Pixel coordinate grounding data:
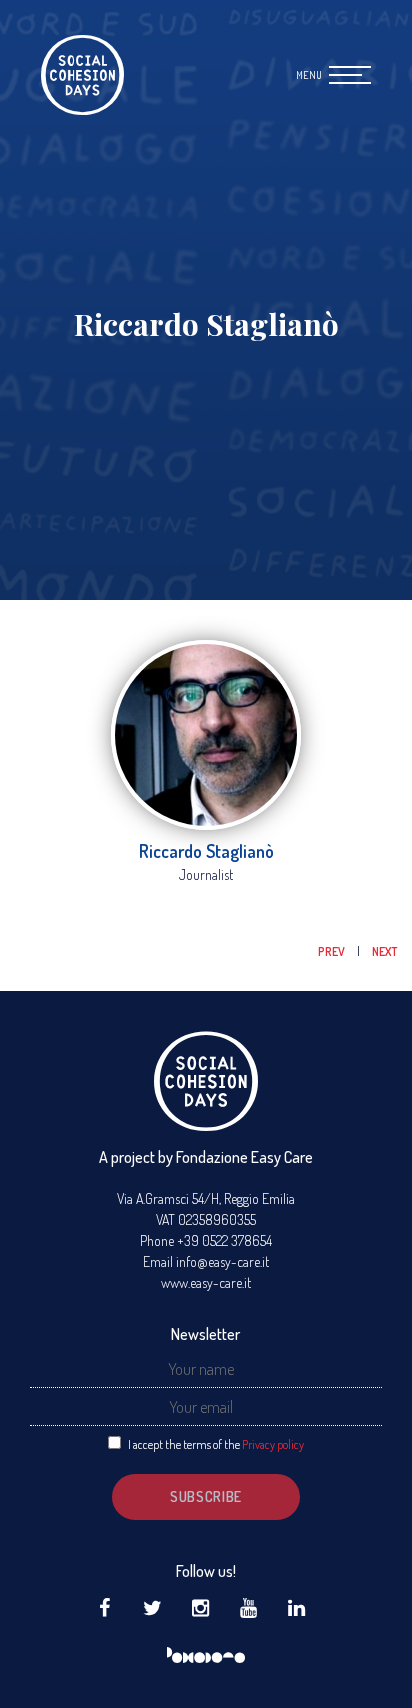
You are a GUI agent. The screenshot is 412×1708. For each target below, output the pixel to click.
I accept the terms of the (216, 1444)
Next (384, 951)
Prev (332, 951)
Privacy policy (273, 1444)
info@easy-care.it (222, 1261)
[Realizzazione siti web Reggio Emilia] (206, 1656)
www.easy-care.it (206, 1282)
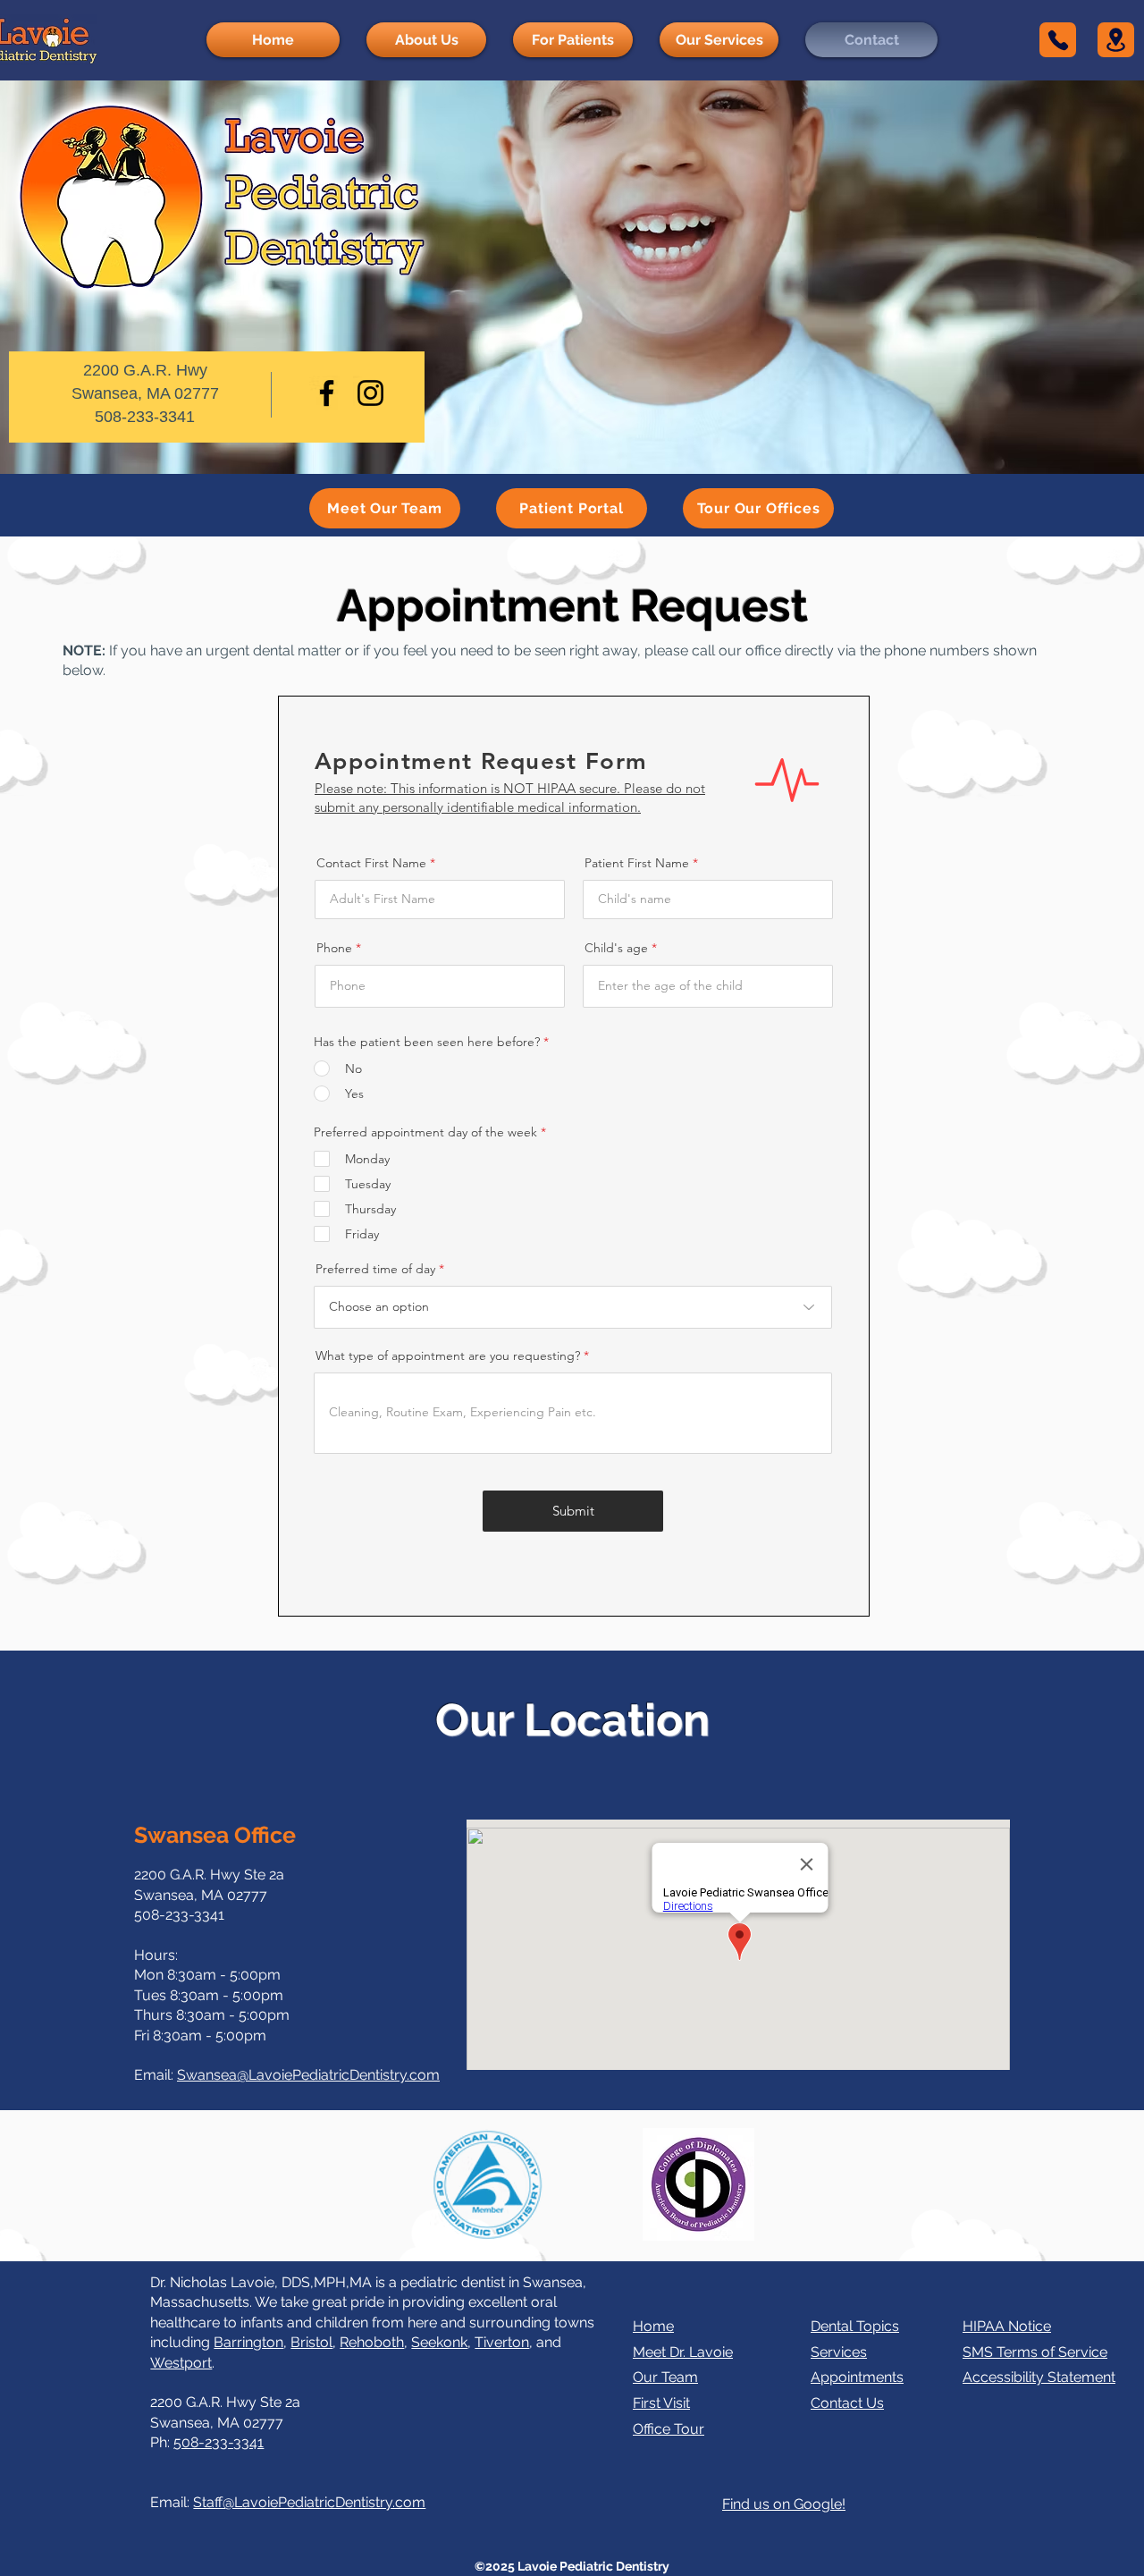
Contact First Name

Task goal → Pictures omitted, give the entries again exactly.

Exercise output →
You are a GUI agent. The screenshot is 412×1708. For each target below, output the pixel to click.
I accept the terms of the (216, 1444)
Next (384, 951)
Prev (332, 951)
Privacy policy (273, 1444)
info@easy-care.it (222, 1261)
[Realizzazione siti web Reggio Emilia] (206, 1656)
www.easy-care.it (206, 1282)
Contact First Name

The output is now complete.